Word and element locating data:
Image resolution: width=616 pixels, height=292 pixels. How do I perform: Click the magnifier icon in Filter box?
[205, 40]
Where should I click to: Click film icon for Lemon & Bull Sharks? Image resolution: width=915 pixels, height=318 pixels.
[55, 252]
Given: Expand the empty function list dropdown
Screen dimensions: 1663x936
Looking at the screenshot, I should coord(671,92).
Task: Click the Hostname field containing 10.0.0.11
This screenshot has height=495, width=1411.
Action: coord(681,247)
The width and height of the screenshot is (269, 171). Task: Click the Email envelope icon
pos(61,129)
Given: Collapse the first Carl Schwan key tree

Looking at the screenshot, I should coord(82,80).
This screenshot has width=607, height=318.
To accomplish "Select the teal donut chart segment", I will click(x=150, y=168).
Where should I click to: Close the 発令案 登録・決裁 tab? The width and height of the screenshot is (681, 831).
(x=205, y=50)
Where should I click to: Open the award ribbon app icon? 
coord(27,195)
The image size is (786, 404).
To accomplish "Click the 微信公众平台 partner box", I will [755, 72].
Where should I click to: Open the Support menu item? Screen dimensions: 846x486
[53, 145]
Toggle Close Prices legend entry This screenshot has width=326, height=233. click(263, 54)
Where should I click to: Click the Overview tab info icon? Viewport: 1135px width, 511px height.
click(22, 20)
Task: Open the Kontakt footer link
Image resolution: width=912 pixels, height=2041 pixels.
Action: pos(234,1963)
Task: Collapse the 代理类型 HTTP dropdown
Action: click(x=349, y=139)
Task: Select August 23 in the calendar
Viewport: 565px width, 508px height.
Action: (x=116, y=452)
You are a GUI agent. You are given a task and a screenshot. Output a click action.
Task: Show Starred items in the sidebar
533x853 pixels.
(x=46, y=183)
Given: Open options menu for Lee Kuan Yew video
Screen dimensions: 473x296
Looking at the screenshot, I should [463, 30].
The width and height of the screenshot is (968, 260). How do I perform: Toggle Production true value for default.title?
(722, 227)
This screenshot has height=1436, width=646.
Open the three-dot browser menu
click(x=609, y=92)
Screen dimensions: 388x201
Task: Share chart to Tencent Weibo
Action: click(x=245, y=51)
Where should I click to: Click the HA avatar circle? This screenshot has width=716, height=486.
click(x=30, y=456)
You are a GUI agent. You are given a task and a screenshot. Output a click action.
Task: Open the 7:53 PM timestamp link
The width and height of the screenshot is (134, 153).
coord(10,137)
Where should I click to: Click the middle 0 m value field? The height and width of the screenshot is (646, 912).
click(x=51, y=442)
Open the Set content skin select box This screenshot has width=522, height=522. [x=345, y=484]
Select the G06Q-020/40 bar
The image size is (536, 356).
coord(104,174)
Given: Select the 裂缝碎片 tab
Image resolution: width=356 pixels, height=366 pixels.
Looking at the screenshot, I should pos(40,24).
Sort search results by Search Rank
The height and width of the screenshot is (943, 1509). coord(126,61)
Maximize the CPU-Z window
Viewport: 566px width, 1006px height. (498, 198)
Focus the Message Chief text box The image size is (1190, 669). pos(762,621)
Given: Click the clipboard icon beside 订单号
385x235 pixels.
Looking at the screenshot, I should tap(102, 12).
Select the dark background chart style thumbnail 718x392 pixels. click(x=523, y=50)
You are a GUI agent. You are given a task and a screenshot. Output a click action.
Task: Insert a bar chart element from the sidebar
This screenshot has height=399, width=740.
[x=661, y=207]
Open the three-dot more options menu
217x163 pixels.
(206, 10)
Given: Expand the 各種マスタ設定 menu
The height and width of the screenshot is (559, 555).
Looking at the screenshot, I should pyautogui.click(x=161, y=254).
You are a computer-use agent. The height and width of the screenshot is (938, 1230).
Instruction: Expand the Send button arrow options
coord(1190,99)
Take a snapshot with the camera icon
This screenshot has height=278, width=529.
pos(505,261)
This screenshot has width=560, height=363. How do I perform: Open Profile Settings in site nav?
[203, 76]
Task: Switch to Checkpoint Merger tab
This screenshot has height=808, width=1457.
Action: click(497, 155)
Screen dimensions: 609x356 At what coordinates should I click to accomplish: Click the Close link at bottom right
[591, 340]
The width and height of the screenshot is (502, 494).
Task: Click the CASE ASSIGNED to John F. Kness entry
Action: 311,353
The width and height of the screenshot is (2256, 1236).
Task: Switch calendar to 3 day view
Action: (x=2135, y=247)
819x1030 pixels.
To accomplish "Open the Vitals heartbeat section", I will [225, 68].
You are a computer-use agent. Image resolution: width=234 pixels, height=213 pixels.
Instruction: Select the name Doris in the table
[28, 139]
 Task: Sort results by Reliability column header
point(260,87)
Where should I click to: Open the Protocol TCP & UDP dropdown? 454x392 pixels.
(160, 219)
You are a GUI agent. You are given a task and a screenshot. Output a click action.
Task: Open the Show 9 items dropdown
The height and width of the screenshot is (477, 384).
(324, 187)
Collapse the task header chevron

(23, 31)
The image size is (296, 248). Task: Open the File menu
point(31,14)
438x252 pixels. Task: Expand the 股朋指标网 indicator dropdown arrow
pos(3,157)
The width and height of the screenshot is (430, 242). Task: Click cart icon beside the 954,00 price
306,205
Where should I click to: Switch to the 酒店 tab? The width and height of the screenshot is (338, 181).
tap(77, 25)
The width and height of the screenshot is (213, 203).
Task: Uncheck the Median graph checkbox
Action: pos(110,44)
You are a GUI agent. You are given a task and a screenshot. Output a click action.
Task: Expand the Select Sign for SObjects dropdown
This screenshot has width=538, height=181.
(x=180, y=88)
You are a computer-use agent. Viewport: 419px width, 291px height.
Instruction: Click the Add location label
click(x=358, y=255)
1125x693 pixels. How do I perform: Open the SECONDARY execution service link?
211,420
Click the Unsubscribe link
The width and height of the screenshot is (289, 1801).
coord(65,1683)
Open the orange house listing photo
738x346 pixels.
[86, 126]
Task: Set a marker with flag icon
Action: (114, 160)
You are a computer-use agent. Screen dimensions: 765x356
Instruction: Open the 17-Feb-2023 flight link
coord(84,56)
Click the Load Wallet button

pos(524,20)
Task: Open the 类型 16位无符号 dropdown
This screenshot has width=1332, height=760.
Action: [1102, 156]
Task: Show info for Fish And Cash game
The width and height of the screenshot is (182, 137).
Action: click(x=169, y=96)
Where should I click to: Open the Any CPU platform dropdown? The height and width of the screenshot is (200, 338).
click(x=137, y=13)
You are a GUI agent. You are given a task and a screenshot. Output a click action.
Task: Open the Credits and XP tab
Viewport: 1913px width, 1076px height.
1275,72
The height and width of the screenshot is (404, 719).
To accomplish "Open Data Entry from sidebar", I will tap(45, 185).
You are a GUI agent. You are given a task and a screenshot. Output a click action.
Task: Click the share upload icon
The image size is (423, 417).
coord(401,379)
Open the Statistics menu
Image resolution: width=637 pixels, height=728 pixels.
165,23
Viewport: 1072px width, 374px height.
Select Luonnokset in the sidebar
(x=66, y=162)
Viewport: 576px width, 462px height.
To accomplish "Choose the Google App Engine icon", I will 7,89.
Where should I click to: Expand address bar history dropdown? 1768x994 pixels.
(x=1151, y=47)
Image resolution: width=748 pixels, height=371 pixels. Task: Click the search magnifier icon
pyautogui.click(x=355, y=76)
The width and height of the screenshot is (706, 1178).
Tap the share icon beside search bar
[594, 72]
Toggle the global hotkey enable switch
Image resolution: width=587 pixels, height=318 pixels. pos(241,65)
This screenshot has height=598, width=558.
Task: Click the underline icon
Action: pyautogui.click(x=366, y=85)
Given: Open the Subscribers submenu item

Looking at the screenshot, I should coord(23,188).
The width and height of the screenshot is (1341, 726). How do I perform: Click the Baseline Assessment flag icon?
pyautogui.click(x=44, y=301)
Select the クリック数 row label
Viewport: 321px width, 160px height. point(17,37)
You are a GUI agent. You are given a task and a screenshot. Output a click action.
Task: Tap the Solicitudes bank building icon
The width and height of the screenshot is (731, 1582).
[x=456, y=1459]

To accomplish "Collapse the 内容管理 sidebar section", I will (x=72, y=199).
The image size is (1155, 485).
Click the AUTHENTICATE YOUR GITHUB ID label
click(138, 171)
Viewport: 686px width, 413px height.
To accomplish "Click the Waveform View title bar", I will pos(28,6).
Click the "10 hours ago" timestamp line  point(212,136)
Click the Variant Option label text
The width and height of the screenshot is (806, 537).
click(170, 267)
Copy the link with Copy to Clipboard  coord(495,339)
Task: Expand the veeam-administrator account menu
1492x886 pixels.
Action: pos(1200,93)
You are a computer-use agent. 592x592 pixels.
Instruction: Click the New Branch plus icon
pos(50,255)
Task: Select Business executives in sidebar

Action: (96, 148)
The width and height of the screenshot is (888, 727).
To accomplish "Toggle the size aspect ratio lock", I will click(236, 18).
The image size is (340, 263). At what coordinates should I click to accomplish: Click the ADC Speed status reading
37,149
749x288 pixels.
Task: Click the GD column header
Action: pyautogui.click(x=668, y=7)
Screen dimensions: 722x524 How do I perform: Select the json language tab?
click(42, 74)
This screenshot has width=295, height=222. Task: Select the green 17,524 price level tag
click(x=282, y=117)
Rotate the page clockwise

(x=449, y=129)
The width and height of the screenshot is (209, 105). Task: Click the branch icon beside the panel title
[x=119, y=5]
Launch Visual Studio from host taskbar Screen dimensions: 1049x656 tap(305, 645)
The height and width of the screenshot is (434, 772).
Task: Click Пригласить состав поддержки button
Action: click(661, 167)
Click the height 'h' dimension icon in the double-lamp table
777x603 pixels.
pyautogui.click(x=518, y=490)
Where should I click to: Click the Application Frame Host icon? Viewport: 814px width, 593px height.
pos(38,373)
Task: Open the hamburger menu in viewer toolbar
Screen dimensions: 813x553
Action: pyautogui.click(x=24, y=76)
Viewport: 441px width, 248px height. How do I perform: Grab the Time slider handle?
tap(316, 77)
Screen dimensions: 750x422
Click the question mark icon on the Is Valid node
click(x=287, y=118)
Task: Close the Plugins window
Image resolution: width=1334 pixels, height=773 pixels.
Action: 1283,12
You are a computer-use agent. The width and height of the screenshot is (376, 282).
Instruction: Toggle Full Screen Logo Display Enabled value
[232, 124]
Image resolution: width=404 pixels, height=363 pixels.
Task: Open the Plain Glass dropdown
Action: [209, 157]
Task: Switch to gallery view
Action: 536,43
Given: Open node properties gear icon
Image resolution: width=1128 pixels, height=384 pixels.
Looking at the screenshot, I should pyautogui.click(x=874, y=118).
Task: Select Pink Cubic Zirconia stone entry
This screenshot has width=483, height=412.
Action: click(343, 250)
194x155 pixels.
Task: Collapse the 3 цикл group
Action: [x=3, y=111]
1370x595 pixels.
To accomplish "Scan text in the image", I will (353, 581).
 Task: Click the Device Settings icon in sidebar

-- WHAT YOU ARE ASKED TO DO --
Repeat the lines of the records exactly as they appear, starting with the line that contains "1125x693 pixels. How" and ending with the line that contains "Action: [1102, 156]", with both of those lines included.

-- WRITTEN ANSWER --
1125x693 pixels. How do I perform: Open the SECONDARY execution service link?
211,420
Click the Unsubscribe link
The width and height of the screenshot is (289, 1801).
coord(65,1683)
Open the orange house listing photo
738x346 pixels.
[86, 126]
Task: Set a marker with flag icon
Action: (114, 160)
You are a computer-use agent. Screen dimensions: 765x356
Instruction: Open the 17-Feb-2023 flight link
coord(84,56)
Click the Load Wallet button

pos(524,20)
Task: Open the 类型 16位无符号 dropdown
This screenshot has width=1332, height=760.
Action: [1102, 156]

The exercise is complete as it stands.